Almost all of our authors spoke of the impossible juggling of their private and professional lives, lamenting the now permanent presence of exasperated men at home.

Bilge Duruturk in Turkey and Khadijeh Keshavarz in Iran deal with the same subject, namely the problems experienced by young university women with young children trying to pursue their research and teaching from their confined homes. In both cases, despite their education and awareness of feminist thinking, they are subject themselves to a strict patriarchal model. They experience guilt at their inability of performing all the tasks expected from them in the professional fields and especially regarding their children. These researchers note the contrast between the respect they receive at work and the total lack of recognition at home.

In the second part of the book, entitled EXILES the political refugees and exiles describe their life during the pandemic as they navigate between notions of here and elsewhere as dislocated homes. Huma Saeed lives in Italy, and the lockdown compels her to think back to her native Afghanistan. She compares it to the compulsory confinement of women under the Taliban and their heroic efforts to secretly continue their education and schooling. Remembering her own family's struggles has helped Huma achieve some form of serenity in the present lockdown in Italy.

The young painter Malak Mattar, originally from the Gaza Strip, to whom we owe the beautiful visuals of this site (as well as the cover illustration of the book), at the time of writing, lived in Istanbul, and describes herself as a double refugee, navigating between Istanbul, her difficult financial and social life under confinement, and Gaza, where she worries about her family threatened by both the bombings and the pandemic.
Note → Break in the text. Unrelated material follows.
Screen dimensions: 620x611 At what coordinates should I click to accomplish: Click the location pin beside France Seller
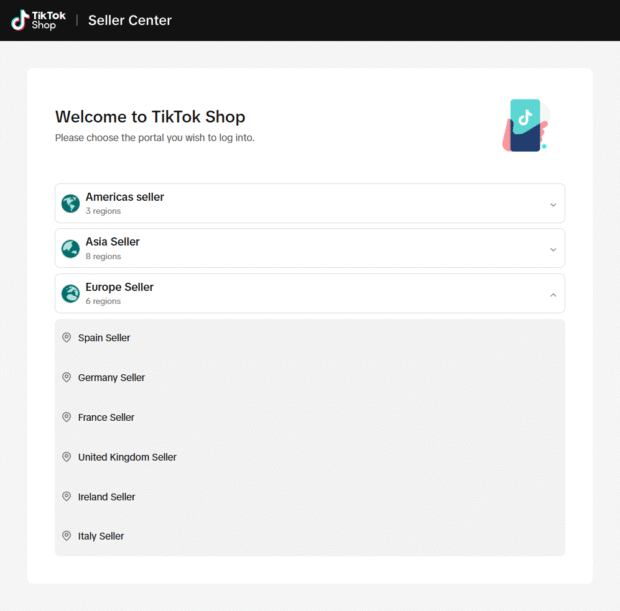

However, in Spring 2021, she decided to go and spend Ramadan in Gaza and since then has been stuck in a frightful war and its aftermath.

Through interviews with Syrian women living in Austria, Sabine Bauer-Amin explains at length how difficult it is for these women to live in confinement "here" in Austria, where they are stigmatised and singled out as carriers of the disease, and their anxiety regarding their families "over there" in Syria, their country of origin.

Old age and isolationduring the confinement are the subject addressed by Mahdokht Karampour, who lives in Paris but is in daily contact with her septuagenarian mother in Tehran. She talks about her mother's creative loneliness, but stresses her patience and perseverance to keep her spirits up and preserve norms, including the Now Ruz party shared online. Together they have created map of her mother's confinement within her own space, a truly fascinating exercise in mapping one's life in restricted circumstances.

The book concludes with a poignant contribution by sociologist Betül Yarar from Ankara, who analyzes the concept of 'home' in the context of internal and external exile for a political dissident, and draws parallels between her experience as an activist in her home country of Turkey and her daily life in confined Germany, where she and her young son are refugees.

We wanted to give a voice to those who are inevitably silenced and invisibilized in societies ravaged by war, permanent economic crisis and this interminable pandemic, which have created truly interlocking confinements. From country to country, the experience of women at this troubled time will be remembered as a very particular sequence in their lives, somewhere between siege and a postmodern war embedded in the neo-liberal economy fought from a deep rift between rich and poor, while threatening the most deprived everywhere in the world. As in all armed conflicts, women are the ones writing the micro-history of survival carried by mothers and daughters, obsessed with the well-being of their loved ones. Of course, they suffer, but they have revealed their resilience and inventiveness in very difficult circumstances.

Yet these women are resolutely on the side of life, like Rutuja's grandmother who cut a guava into thin slices spreading them on a plate to create the illusion of abundance, or Shahlla's mother, who is relieved by the lockdown because her children are not at risk of being killed in a Taliban attack in Kabul on their way to work. We have much to learn from them during this difficult time and enough to meditate about for a long time afterwards.